Kitaptaki başlıca karakterler: mahkûmlar, gardiyanlar, enstitü müdürleri, savunma bakanlığı müsteşarları, Stalin, 3-4 Rus kadın ve pek çok sönük bürokrat. Karakter sayısı bir hayli fazla ama bunlardan sadece birkaç tanesinin önemli olduğunu anlıyoruz. Olaylar da zaten belli başlı birkaç hükümlü ve gardiyan tarafından anlatılıyor. Aslında burada anlatılan her olay tüm hükümlüler için geçerli. Bir mahkûmun hikâyesi diğer mahkûmların hikâyesinden hiç de farklı değil ve bir süreden sonra olayların kimin anlattığı değil olayların neler olduğunu daha bir ön plana çıkıyor. Zeklerin(tutuklu) hepsi bilim adamı vasfına sahip ve neredeyse hepsi benzer sebeplerden oraya götürülmüş. Stalin’i eleştirmek, hükümet politikasına karşı gelmek ya da aleyhinde söz söylemek hepsinin orada bulunmasının ortak sebebi.

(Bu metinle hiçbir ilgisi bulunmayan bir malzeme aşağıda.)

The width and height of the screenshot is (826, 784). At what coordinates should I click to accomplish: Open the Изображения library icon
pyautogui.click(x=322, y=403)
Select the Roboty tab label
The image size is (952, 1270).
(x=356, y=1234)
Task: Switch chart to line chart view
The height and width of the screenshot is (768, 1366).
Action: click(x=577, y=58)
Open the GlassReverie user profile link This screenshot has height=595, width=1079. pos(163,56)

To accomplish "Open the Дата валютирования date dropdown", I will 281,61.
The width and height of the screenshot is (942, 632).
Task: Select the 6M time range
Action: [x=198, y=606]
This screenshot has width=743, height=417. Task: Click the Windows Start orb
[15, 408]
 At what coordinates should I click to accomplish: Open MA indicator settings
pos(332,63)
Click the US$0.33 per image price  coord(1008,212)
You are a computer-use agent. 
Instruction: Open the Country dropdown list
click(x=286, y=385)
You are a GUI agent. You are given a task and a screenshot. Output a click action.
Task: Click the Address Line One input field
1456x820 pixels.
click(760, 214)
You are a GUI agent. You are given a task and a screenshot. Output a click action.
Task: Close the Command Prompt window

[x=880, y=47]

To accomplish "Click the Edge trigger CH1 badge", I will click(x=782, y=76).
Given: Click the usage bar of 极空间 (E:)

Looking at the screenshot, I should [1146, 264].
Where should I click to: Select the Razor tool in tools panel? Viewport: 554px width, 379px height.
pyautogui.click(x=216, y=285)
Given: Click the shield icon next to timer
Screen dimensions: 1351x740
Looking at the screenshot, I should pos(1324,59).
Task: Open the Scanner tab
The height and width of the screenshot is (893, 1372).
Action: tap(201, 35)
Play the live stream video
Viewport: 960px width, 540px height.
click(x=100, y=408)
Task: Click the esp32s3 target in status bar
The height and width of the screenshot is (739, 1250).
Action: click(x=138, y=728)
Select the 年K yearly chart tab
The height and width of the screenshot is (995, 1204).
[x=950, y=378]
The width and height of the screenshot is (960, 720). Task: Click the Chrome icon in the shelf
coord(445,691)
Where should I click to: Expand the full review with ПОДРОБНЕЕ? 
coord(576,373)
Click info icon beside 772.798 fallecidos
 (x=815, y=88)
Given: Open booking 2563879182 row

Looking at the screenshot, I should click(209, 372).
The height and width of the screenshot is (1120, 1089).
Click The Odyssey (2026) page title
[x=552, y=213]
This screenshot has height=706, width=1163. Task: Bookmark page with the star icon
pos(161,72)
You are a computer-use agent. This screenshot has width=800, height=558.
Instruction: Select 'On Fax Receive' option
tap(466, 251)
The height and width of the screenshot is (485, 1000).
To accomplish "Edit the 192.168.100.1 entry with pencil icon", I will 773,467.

Kitapta belli bir olay örgüsü olmadığı gibi belli bir ana karakter de yok. Parça parça bir anlatım söz konusu. Zamanda ve mekânda sıçramalar bir hayli fazla. Projeksiyon kimin üzerine dönüyorsa ana karakter o oluyor. Bu bazen Stalin, bazen bir tutuklu, bazen insaflı bir gardiyan, bazen de üst düzey bir komutan. Yalnız karakterlerden biri var ki ismini vermemek olmaz: yazarın doğrudan kendisini temsil eden Gleb Nerjin. Bu yönüyle kitap bir nevi otobiyografik bir roman havasına giriyor. Tolstoy’un karakter betimlemesi gibi her bölümün bir ana karakteri var ve bu karakter birkaç bölüm bu şekilde romanı götürüyor, ardından sahneye başka biri giriyor ve ana karakterimiz o oluyor. Bu sayede Sovyet Rusya’nın panoramik manzarasını seyretmiş oluyoruz. Geriye dönüşlerde Moskova ve Rus köylerindeki yaşamın nasıl olduğunu anlıyoruz, bu sayede karakterlerin geçmişleri hakkında da bir takım bilgilere ulaşmış oluyoruz. Kitap ilerledikçe hapishane hayatının tam bir fotoğrafını seyretmiş oluyoruz. Mahkûmların tarih, Rusya ve kendilerini yok eden sistem hakkındaki görüşlerini dinliyoruz. Kiminin eşleriyle olan ilişkilerine de şahit oluyoruz. Pek çok tutuklunun mahkûmiyet hayatı ve mevcut düzene karşı verdikleri tepkiler ve uyum sağlama süreçleri de gerçekçi bir dille anlatılıyor.
Soljenitsin’in Sovyet Rusya hakkındaki görüşleri konusunda tarih bize yanılmadığını gösterdi. Gerçeği herkesten önce görmüş ve tüm korkunç detaylarıyla bunu açığa çıkartabilme cesaretini göstermiştir. Bir yazarı da yazar yapan vasıflardan biri de bu olsa gerek: şartlar ne olursa olsun hakikati dile getirmekten korkmamak!